* **Your task**
Restate the opening lines of the material below word for word, stopping after the line that contains "Sobre Bosc Aventura Salou (335, 2508)".

Start of Records for this exercise

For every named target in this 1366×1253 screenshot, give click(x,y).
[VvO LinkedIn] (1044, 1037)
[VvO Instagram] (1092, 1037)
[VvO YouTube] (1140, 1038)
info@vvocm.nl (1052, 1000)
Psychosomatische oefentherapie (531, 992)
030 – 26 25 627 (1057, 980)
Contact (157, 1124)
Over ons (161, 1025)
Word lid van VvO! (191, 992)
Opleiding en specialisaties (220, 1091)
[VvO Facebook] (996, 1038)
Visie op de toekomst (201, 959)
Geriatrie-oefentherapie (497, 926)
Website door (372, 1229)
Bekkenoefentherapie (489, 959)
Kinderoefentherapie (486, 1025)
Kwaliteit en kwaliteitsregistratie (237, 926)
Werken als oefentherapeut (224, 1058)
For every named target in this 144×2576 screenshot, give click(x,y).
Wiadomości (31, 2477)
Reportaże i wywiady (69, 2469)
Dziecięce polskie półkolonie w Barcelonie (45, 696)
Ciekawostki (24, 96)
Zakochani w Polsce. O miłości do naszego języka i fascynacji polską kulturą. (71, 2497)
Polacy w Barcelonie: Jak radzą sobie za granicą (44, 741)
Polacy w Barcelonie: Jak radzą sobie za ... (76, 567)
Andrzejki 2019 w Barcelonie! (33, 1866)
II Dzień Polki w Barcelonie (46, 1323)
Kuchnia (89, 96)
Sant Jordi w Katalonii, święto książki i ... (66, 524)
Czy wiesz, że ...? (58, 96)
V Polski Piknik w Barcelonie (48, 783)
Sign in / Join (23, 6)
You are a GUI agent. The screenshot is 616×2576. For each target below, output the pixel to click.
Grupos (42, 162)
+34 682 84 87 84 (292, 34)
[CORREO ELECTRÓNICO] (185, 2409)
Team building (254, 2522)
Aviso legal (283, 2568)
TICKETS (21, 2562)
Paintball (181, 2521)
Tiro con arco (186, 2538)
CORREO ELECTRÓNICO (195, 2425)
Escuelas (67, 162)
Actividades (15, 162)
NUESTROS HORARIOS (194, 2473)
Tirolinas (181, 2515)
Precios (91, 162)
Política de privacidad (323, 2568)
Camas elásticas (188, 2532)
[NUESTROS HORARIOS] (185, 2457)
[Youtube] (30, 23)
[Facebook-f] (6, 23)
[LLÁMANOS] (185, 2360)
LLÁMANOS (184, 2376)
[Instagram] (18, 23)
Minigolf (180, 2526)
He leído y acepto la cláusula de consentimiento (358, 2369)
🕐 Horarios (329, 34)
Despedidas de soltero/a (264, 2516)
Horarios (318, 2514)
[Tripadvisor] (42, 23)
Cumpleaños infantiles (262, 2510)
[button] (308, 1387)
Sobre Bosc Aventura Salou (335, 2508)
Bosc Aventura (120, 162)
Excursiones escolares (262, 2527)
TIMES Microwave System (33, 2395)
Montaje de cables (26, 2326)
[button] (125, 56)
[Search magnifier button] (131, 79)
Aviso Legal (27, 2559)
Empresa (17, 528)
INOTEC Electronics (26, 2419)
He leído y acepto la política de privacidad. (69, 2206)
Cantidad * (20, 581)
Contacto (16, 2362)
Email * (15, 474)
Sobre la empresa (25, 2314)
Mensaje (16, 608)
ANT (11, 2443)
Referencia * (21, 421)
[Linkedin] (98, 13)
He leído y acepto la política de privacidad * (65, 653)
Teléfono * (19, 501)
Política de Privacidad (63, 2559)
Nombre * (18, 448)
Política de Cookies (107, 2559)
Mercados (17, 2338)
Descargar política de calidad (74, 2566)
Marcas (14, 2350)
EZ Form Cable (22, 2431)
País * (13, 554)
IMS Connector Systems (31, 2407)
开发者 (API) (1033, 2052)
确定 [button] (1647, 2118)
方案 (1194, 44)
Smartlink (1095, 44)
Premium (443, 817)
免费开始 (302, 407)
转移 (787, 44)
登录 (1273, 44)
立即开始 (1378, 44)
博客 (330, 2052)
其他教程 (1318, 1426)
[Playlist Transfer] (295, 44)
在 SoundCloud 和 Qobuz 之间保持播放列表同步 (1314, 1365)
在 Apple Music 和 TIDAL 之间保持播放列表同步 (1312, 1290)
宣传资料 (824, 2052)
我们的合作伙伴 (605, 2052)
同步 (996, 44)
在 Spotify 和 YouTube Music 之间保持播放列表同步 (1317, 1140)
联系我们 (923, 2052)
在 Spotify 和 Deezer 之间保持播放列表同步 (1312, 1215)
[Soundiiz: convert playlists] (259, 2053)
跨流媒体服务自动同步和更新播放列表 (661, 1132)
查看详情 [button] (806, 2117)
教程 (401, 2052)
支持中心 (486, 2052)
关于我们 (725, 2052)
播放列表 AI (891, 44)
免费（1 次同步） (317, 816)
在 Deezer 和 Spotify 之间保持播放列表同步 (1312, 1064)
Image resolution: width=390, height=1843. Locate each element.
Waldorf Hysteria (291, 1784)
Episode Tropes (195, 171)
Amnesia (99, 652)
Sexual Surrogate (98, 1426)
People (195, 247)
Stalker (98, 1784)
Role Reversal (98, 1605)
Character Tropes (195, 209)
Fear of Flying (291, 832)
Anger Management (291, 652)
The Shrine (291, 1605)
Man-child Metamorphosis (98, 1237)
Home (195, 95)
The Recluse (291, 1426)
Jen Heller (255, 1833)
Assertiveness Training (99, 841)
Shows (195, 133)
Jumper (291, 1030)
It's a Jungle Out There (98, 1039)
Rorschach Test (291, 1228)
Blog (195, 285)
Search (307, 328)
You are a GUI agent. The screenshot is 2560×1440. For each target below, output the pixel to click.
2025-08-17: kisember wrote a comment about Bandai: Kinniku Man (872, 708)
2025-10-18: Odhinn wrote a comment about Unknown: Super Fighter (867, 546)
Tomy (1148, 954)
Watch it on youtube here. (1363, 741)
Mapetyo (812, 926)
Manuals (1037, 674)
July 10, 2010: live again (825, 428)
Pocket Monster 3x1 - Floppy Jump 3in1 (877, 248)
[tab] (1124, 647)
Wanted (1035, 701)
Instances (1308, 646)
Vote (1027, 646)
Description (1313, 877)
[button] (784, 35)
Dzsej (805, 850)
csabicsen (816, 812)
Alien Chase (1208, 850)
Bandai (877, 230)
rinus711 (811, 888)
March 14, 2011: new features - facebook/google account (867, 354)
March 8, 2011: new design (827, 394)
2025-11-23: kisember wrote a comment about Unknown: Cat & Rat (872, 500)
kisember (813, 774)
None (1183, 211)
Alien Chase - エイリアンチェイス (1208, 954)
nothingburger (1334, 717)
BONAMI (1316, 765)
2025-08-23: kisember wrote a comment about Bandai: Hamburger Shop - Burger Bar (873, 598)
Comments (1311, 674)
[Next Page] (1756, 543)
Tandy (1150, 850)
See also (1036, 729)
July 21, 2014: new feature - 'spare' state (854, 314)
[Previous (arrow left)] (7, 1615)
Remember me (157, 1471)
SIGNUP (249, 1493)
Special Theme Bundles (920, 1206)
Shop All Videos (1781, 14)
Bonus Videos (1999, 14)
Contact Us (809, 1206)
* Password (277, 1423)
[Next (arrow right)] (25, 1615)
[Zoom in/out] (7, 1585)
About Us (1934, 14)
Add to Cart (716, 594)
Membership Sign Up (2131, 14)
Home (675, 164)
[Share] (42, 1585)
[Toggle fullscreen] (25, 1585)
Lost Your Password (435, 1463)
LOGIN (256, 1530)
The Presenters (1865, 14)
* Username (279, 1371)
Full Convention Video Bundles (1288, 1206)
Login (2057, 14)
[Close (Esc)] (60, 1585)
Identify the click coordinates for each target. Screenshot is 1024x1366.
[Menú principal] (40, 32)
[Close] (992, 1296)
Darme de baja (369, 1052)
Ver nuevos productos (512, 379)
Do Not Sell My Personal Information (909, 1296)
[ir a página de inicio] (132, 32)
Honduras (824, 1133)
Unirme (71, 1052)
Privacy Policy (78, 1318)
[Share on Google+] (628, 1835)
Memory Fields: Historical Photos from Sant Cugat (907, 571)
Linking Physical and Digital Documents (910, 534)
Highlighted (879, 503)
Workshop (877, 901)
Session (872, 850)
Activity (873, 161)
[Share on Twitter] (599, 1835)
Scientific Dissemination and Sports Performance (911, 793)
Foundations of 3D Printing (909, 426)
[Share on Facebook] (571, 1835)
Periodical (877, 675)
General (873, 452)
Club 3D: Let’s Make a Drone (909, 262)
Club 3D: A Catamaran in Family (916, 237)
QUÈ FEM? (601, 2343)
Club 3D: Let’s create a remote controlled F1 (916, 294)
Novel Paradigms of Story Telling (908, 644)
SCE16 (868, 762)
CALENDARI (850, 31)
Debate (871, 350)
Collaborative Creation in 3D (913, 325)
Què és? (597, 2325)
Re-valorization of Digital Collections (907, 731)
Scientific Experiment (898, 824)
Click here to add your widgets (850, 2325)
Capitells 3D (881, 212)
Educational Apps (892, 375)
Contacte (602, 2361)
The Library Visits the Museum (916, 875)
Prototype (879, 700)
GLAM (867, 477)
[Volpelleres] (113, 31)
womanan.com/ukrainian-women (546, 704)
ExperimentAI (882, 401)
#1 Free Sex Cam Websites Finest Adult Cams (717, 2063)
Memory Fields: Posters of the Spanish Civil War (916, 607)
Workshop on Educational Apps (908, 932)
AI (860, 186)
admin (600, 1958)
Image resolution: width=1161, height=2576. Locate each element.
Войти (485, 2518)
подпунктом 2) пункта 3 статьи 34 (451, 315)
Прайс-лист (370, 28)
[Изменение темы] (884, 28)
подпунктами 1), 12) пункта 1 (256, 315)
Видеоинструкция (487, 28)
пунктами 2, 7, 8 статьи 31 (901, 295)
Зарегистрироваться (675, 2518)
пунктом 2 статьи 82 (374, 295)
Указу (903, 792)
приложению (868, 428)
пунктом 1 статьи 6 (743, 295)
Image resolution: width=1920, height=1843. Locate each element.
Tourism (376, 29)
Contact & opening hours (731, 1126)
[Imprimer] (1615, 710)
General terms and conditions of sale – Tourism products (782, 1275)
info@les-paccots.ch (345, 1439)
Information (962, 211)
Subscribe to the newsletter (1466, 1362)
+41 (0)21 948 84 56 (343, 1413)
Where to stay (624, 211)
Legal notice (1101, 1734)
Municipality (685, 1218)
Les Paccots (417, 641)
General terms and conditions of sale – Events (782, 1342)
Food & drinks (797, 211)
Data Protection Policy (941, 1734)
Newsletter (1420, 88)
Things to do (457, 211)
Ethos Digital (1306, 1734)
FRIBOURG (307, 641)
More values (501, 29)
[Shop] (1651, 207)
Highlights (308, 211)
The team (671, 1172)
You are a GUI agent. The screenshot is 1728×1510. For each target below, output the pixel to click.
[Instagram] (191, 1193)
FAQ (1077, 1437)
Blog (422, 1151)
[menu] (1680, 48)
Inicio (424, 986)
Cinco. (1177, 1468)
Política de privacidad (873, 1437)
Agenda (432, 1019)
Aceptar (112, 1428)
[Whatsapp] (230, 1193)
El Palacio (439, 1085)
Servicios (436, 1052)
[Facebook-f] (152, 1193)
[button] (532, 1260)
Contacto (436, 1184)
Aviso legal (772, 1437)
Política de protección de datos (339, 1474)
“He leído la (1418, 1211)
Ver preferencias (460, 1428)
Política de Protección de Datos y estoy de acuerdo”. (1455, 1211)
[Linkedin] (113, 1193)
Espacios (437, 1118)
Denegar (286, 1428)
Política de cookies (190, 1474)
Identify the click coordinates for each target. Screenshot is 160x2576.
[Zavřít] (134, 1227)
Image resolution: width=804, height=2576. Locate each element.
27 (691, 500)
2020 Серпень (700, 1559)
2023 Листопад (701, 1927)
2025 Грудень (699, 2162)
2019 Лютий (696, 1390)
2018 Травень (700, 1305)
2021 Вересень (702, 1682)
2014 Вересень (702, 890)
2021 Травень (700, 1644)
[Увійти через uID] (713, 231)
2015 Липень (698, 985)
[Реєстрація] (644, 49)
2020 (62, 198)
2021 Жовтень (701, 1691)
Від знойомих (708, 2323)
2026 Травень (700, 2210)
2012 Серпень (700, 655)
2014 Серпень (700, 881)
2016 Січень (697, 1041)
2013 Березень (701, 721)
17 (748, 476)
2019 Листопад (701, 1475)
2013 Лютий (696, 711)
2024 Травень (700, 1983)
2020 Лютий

End of Records for this exercise

* **Answer section**
For every named target in this 1366×1253 screenshot, give click(x,y).
[VvO LinkedIn] (1044, 1037)
[VvO Instagram] (1092, 1037)
[VvO YouTube] (1140, 1038)
info@vvocm.nl (1052, 1000)
Psychosomatische oefentherapie (531, 992)
030 – 26 25 627 (1057, 980)
Contact (157, 1124)
Over ons (161, 1025)
Word lid van VvO! (191, 992)
Opleiding en specialisaties (220, 1091)
[VvO Facebook] (996, 1038)
Visie op de toekomst (201, 959)
Geriatrie-oefentherapie (497, 926)
Website door (372, 1229)
Bekkenoefentherapie (489, 959)
Kinderoefentherapie (486, 1025)
Kwaliteit en kwaliteitsregistratie (237, 926)
Werken als oefentherapeut (224, 1058)
For every named target in this 144×2576 screenshot, give click(x,y).
Wiadomości (31, 2477)
Reportaże i wywiady (69, 2469)
Dziecięce polskie półkolonie w Barcelonie (45, 696)
Ciekawostki (24, 96)
Zakochani w Polsce. O miłości do naszego języka i fascynacji polską kulturą. (71, 2497)
Polacy w Barcelonie: Jak radzą sobie za granicą (44, 741)
Polacy w Barcelonie: Jak radzą sobie za ... (76, 567)
Andrzejki 2019 w Barcelonie! (33, 1866)
II Dzień Polki w Barcelonie (46, 1323)
Kuchnia (89, 96)
Sant Jordi w Katalonii, święto książki i ... (66, 524)
Czy wiesz, że ...? (58, 96)
V Polski Piknik w Barcelonie (48, 783)
Sign in / Join (23, 6)
You are a GUI agent. The screenshot is 616×2576. For each target below, output the pixel to click.
Grupos (42, 162)
+34 682 84 87 84 (292, 34)
[CORREO ELECTRÓNICO] (185, 2409)
Team building (254, 2522)
Aviso legal (283, 2568)
TICKETS (21, 2562)
Paintball (181, 2521)
Tiro con arco (186, 2538)
CORREO ELECTRÓNICO (195, 2425)
Escuelas (67, 162)
Actividades (15, 162)
NUESTROS HORARIOS (194, 2473)
Tirolinas (181, 2515)
Precios (91, 162)
Política de privacidad (323, 2568)
Camas elásticas (188, 2532)
[NUESTROS HORARIOS] (185, 2457)
[Youtube] (30, 23)
[Facebook-f] (6, 23)
[LLÁMANOS] (185, 2360)
LLÁMANOS (184, 2376)
[Instagram] (18, 23)
Minigolf (180, 2526)
He leído y acepto la cláusula de consentimiento (358, 2369)
🕐 Horarios (329, 34)
Despedidas de soltero/a (264, 2516)
Horarios (318, 2514)
[Tripadvisor] (42, 23)
Cumpleaños infantiles (262, 2510)
[button] (308, 1387)
Sobre Bosc Aventura Salou (335, 2508)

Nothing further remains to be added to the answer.